I don’t entirely know if that is supposed to accurately represent the browser zoom level, because the spec talks about specifically about pinch-zoom. So, maybe it’s just not intended for desktop browser zoom levels.
What’s a use case here?
I had a fella spell out a situation like this:
He wanted to use CSS grid to layout cemetery plots (interesting already), like a top-down blueprint of a graveyard. There was lots of information in the layout. If you were “zoomed out” so you could see the whole graveyard on one page, the text in each area would be too small to read (sincethe type would be sized to fit within the boxes/graves). Ideally, the page would hide that text while the browser is zoomed out (perhaps a .hide-text
class). When zoomed in far enough, the text is shown again.
Like…
// Dunno if "resize" is best.
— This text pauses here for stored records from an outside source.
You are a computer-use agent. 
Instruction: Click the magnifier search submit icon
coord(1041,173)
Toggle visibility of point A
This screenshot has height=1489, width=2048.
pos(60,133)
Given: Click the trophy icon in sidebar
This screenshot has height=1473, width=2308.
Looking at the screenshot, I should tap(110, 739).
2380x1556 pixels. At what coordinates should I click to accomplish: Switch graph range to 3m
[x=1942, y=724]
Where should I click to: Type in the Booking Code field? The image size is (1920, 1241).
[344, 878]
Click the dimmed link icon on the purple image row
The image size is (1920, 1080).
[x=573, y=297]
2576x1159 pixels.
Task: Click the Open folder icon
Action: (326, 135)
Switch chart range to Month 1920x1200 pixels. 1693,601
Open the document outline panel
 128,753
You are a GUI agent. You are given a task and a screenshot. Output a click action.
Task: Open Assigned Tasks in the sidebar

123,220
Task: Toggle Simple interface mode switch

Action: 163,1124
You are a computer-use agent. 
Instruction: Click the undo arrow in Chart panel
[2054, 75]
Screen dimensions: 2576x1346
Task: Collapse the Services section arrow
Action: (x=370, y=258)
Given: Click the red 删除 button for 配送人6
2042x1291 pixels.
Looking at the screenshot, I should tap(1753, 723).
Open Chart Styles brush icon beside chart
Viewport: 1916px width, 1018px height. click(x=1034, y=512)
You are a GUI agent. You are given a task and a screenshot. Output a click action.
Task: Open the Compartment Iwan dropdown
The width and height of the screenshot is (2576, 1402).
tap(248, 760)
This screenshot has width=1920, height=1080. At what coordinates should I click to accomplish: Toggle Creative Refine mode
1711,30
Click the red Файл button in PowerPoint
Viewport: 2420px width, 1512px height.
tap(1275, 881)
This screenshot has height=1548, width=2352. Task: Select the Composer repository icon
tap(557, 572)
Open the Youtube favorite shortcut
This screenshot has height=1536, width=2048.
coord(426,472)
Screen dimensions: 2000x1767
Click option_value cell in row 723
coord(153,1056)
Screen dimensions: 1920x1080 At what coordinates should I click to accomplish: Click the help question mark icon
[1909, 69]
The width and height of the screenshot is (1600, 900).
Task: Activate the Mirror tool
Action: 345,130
I don't know what the "change zoom" event would be
window.visualViewport.addEventListener("resize", viewportHandler);
function viewportHandler(event) {
// NOTE: This doesn't actually work at time of writing
if (event.target.scale > 3) {
document.body.classList.remove("hide-text");
} else {
document.body.classList.add("hide-text");
}
}
There is Pixel Density…
Ben Nadel recently blogged: Looking At How Browser Zoom Affects CSS Media Queries And Pixel-Density.
If you look at window.devicePixelRatio
and zoom in, the pixel density in Chrome and Firefox will increase as you zoom in and decrease as you zoom out. Theoretically, you could test the original value (it might start at different places for users with different screens) and use changes in that value to guess zoom. But… in Safari it does nothing, as in, it stays the same regardless of zoom. Plus, the operating system zoom level can affect things here, making it extra tricky; not to mention that a page might start at a zoomed in level which could throw off the whole calculation from the start.